En la extraordinaria travesía de Carlos Monzón como rey absoluto del prestigiado peso mediano hay obras cumbres que exceden la conquista del título a expensas del italiano Nino Benvenuti: por ejemplo, la perfecta obra de destrucción que consumó hace 50 años frente al cubano-mexicano José Ángel «Mantequilla» Nápoles en una carpa erguida en el coqueto Puteaux de París.
Allí, en la margen izquierda del Sena, en lo que unos años después sería el conglomerado de rascacielos de La Défense, el santafecino propinó a Nápoles una golpiza que duró seis rounds y forzó que el retador no se levantara de su banco cuando volvió a sonar la campana.
Abolida hoy la figura del «abandono» en nombre del más funcional «nocaut técnico», en realidad lo de Nápoles había resultado un abandono hecho y derecho consensuado con su técnico y manager Angelo Dundee.
Monzón venía de un 1973 opaco en el que en medio de un pleito revancha versus el estadounidense Emile Alphonse Griffith había estado a punto de irse del ring, aquejado por una repentina mezcla de cansancio y vacío, pero la posibilidad de saldar cuentas con «Mantequilla» había refundado su motivación y su impronta de destructor.
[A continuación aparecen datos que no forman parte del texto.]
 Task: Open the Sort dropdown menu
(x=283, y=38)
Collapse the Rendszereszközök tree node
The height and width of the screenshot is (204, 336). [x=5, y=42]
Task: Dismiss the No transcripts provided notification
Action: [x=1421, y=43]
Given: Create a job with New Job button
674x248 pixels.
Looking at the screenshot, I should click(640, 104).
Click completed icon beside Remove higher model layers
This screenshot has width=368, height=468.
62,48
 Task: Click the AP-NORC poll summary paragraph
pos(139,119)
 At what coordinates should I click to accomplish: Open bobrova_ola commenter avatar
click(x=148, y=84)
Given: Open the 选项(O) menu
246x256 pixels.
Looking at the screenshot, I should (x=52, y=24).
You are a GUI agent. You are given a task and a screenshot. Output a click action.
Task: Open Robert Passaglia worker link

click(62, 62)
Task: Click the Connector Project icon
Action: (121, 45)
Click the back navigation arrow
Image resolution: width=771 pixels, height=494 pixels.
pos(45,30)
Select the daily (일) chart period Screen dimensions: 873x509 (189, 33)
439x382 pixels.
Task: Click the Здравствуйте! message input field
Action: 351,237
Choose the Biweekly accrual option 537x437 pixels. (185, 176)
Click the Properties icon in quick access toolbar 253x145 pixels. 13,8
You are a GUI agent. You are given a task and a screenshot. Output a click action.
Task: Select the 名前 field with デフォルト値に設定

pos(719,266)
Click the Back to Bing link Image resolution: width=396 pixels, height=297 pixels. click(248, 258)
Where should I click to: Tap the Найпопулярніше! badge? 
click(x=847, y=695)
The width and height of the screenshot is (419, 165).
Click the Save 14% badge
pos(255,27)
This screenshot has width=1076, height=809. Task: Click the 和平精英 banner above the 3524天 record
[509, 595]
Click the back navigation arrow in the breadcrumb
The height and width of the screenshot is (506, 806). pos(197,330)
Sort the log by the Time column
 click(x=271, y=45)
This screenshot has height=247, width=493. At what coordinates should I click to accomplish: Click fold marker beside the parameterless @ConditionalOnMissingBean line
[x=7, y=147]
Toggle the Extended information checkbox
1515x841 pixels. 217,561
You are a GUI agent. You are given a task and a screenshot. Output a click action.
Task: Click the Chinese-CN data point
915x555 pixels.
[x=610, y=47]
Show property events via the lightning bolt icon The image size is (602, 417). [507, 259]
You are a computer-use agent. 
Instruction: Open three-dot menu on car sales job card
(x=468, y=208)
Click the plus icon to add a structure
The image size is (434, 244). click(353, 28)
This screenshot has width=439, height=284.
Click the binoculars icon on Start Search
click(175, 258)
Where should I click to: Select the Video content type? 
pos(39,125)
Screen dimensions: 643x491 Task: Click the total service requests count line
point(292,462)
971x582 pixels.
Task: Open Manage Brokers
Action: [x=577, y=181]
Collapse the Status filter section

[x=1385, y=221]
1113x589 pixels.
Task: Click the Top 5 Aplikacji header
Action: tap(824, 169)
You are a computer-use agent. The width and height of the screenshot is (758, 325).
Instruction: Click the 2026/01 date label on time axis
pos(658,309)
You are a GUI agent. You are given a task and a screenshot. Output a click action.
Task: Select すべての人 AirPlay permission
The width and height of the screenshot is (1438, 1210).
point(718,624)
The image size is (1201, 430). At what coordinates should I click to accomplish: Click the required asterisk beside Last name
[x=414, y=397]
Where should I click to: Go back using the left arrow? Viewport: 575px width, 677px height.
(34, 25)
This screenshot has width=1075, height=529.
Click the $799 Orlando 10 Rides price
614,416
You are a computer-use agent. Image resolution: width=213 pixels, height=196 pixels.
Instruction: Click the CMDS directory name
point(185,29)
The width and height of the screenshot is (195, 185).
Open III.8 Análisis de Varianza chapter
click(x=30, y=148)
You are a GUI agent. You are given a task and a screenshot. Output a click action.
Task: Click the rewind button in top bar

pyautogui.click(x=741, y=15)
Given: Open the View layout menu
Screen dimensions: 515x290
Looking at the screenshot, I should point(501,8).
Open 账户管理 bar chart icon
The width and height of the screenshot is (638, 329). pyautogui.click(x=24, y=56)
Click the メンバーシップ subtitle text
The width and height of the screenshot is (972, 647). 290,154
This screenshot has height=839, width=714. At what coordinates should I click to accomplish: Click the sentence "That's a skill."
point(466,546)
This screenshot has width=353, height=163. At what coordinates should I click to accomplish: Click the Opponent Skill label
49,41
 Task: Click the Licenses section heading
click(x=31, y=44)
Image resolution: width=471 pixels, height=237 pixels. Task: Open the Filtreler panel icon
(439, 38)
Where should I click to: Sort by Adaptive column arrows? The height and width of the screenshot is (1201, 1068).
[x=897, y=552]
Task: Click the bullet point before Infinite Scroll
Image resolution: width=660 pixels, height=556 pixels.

En rigor, la historia había nacido en marzo de ese mismo 73 en Maracay, Venezuela, cuando de regreso al hotel en compañía de un grupo de argentinos entre los que destacaba el mendocino Nicolino Locche -a quien Monzón había acompañado en su frustrado intento de recuperar la faja welter júnior frente al colombiano Antonio Cervantes, Kid Pambelé-, se produjo un grave incidente cuando un automóvil frenó de manera brusca y dos de sus cuatro tripulantes bajaron ametralladora en mano.
De evidente acento mexicano, los dos hombres apuntaron hacia Monzón al grito de «¡argentino maricón, ¿por qué no te le plantas a Mantequilla?».
Lejos de dar señales de temor, Monzón se abrió la camisa, ofreció su pecho y respondió: «El que saca un arma, que la saque para tirar. Si son tan valientes, tiren ahora».
Los mexicanos prosiguieron con los insultos y cuando Monzón redobló la apuesta, se quitó la camisa, la arrojó al suelo y se les acercó con gesto desafiante, subieron al auto y los cuatro tripulantes se alejaron prestamente del lugar.
Ya de regreso en el avión de Caracas a Buenos Aires, Monzón se acercó al asiento del promotor argentino y le dijo: «Tito. Hasta anoche no tenía ni idea de quién es ese Nápoles, pero si es tan bueno como dicen, quiero una pelea contra él. Cuanto antes».
En realidad, Nápoles era un boxeador brillante pero en dos divisiones menores a la de Monzón (era campeón del mundo welter, pesaba unos 67 kilos, mientras que el santafecino era un mediano natural, con 72 kilos y medio) y sin embargo no perdía oportunidad de proclamar una fácil victoria.
De hecho, en una entrevista concedida a la revista El Gráfico, el cubano-mexicano definió a Monzón como a un boxeador «lento y torpe» y trascartón aseguró que, llegado el caso, cinco semanas de entrenamiento bastarían para pasar a coronar en peso mediano.
El 9 de febrero de 1974, en el distinguido barrio de Puteaux, el célebre actor Alain Delon ofició de organizador del pleito e hizo montar una carpa que a la hora de la verdad lució repleta.
Y en rigor, la pelea fue pelea, pero solo en un sentido formal: Monzón redujo a Nápoles a la mínima expresión, a favor de su mayor alcance, de la eficacia de su tortuoso jab de izquierda y de potentes combinaciones de derecha, sea en gancho, sea en cross.
Cuando el cubano-mexicano fue a sentarse a su banco al terminar el sexto round, la historia ya estaba escrita: Monzón había sacado amplias ventajas en las tarjetas (tres, cuatro y cinco puntos) y el nocaut asomaba, era inminente, pero el entrenador Angelo Dundee retiró a su pupilo.
Monzón había consumado una actuación excepcional, a la sazón la segunda más lucida de su brillante carrera después de la noche de su coronación frente al italiano Nino Benvenuti (noviembre de 1970) y llegaba a su novena defensa exitosa, con un récord que por entonces registraba 82-3-9.
Nápoles, a su vez, pagó cara su osadía, quedó con una foja de 77-6 y no tuvo otra alternativa que volver a su división natural, el peso welter, donde hasta hoy mismo está considerado uno de los mejores exponentes de todos los tiempos.
Acaso el testimonio más ilustrativo de la legendaria pelea, de la que mañana se cumplirá medio siglo, fue difundido por el director técnico de Monzón, don Amílcar Brusa.
«Cuando íbamos hacia los vestuarios, se me acercó Angelo Dundee y me dijo: tu negrito es un campeón extraordinario. No se desordena nunca. Pega cuando va. Pega cuando retrocede. Si no se lo saco, me lo mata».